_YOUR INSTRUCTIONS_
Recast the records from the line containing "The width and height of the screenshot is (1456, 819). In" through the line containing "What do you see at coordinates (902, 37)" as a numbered list, leaving out any blank lines.

_DATA FOR PROCESSING_

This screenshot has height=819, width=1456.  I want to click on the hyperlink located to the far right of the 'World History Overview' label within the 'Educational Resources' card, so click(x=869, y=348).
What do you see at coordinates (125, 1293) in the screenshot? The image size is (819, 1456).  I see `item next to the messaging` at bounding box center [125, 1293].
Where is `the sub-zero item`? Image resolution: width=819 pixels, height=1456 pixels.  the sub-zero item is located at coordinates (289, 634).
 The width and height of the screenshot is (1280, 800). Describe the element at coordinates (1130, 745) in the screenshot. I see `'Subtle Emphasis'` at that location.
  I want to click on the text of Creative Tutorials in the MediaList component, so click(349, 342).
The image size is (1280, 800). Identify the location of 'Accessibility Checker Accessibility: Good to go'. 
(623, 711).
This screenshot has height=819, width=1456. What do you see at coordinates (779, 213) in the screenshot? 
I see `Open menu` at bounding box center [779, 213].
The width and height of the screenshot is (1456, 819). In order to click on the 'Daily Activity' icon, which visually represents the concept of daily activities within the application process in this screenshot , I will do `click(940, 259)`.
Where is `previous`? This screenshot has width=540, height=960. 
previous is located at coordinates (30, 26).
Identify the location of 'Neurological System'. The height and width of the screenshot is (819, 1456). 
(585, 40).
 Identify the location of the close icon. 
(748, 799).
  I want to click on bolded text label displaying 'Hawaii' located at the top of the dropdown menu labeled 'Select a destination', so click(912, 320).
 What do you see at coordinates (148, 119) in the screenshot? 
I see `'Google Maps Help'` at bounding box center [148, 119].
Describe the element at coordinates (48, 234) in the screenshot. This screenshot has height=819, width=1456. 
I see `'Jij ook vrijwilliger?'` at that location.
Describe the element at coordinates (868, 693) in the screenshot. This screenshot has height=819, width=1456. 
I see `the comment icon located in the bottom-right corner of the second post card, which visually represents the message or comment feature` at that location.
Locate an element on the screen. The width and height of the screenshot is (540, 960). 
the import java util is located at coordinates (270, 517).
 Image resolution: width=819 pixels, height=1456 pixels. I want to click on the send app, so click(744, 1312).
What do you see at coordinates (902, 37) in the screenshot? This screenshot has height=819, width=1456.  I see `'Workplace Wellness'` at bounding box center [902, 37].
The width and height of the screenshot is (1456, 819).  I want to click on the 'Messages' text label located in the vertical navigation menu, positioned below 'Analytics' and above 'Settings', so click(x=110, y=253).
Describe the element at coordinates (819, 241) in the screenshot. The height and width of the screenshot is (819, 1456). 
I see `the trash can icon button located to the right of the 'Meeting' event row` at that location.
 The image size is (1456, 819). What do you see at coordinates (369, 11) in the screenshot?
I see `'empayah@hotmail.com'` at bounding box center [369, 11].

_WORKED ANSWER_
1. The width and height of the screenshot is (1456, 819). In order to click on the 'Daily Activity' icon, which visually represents the concept of daily activities within the application process in this screenshot , I will do `click(940, 259)`.
2. Where is `previous`? This screenshot has width=540, height=960. 
3. previous is located at coordinates (30, 26).
4. Identify the location of 'Neurological System'. The height and width of the screenshot is (819, 1456). 
5. (585, 40).
6.  Identify the location of the close icon. 
7. (748, 799).
8.   I want to click on bolded text label displaying 'Hawaii' located at the top of the dropdown menu labeled 'Select a destination', so click(912, 320).
9.  What do you see at coordinates (148, 119) in the screenshot? 
10. I see `'Google Maps Help'` at bounding box center [148, 119].
11. Describe the element at coordinates (48, 234) in the screenshot. This screenshot has height=819, width=1456. 
12. I see `'Jij ook vrijwilliger?'` at that location.
13. Describe the element at coordinates (868, 693) in the screenshot. This screenshot has height=819, width=1456. 
14. I see `the comment icon located in the bottom-right corner of the second post card, which visually represents the message or comment feature` at that location.
15. Locate an element on the screen. The width and height of the screenshot is (540, 960). 
16. the import java util is located at coordinates (270, 517).
17.  Image resolution: width=819 pixels, height=1456 pixels. I want to click on the send app, so click(744, 1312).
18. What do you see at coordinates (902, 37) in the screenshot? This screenshot has height=819, width=1456.  I see `'Workplace Wellness'` at bounding box center [902, 37].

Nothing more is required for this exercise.